-- PROMPT --
Nothing may differ between your reply and the listing that follows.

-- PROVIDED RECORDS --
━━━━━━━━━━
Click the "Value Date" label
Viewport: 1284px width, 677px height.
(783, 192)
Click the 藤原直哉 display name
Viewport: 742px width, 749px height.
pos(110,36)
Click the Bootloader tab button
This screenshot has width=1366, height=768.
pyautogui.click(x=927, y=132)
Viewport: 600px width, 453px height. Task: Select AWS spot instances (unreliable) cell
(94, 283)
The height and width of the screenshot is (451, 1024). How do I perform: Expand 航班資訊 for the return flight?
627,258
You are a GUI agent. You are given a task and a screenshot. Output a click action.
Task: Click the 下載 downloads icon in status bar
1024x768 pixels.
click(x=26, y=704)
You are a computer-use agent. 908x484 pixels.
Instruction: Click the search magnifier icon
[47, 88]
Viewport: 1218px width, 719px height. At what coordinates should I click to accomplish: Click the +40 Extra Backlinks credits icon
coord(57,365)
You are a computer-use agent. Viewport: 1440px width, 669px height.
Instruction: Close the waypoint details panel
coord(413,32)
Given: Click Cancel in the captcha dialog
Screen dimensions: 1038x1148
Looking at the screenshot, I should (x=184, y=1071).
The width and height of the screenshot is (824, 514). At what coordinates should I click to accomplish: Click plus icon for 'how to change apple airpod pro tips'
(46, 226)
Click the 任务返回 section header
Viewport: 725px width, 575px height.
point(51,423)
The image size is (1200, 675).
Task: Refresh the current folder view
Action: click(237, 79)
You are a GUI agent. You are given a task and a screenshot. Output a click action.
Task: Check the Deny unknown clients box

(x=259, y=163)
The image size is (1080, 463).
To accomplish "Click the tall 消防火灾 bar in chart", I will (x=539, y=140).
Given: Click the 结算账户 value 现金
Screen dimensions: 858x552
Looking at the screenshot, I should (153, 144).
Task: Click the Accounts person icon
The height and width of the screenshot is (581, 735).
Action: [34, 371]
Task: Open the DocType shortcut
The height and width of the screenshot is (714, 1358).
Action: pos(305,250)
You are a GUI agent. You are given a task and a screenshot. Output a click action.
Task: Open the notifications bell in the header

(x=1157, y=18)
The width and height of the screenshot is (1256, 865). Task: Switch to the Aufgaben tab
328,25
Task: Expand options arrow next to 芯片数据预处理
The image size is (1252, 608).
━━━━━━━━━━
-- REPLY --
Click the "Value Date" label
Viewport: 1284px width, 677px height.
(783, 192)
Click the 藤原直哉 display name
Viewport: 742px width, 749px height.
pos(110,36)
Click the Bootloader tab button
This screenshot has width=1366, height=768.
pyautogui.click(x=927, y=132)
Viewport: 600px width, 453px height. Task: Select AWS spot instances (unreliable) cell
(94, 283)
The height and width of the screenshot is (451, 1024). How do I perform: Expand 航班資訊 for the return flight?
627,258
You are a GUI agent. You are given a task and a screenshot. Output a click action.
Task: Click the 下載 downloads icon in status bar
1024x768 pixels.
click(x=26, y=704)
You are a computer-use agent. 908x484 pixels.
Instruction: Click the search magnifier icon
[47, 88]
Viewport: 1218px width, 719px height. At what coordinates should I click to accomplish: Click the +40 Extra Backlinks credits icon
coord(57,365)
You are a computer-use agent. Viewport: 1440px width, 669px height.
Instruction: Close the waypoint details panel
coord(413,32)
Given: Click Cancel in the captcha dialog
Screen dimensions: 1038x1148
Looking at the screenshot, I should (x=184, y=1071).
The width and height of the screenshot is (824, 514). At what coordinates should I click to accomplish: Click plus icon for 'how to change apple airpod pro tips'
(46, 226)
Click the 任务返回 section header
Viewport: 725px width, 575px height.
point(51,423)
The image size is (1200, 675).
Task: Refresh the current folder view
Action: click(237, 79)
You are a GUI agent. You are given a task and a screenshot. Output a click action.
Task: Check the Deny unknown clients box

(x=259, y=163)
The image size is (1080, 463).
To accomplish "Click the tall 消防火灾 bar in chart", I will (x=539, y=140).
Given: Click the 结算账户 value 现金
Screen dimensions: 858x552
Looking at the screenshot, I should (153, 144).
Task: Click the Accounts person icon
The height and width of the screenshot is (581, 735).
Action: [34, 371]
Task: Open the DocType shortcut
The height and width of the screenshot is (714, 1358).
Action: pos(305,250)
You are a GUI agent. You are given a task and a screenshot. Output a click action.
Task: Open the notifications bell in the header

(x=1157, y=18)
The width and height of the screenshot is (1256, 865). Task: Switch to the Aufgaben tab
328,25
Task: Expand options arrow next to 芯片数据预处理
The image size is (1252, 608).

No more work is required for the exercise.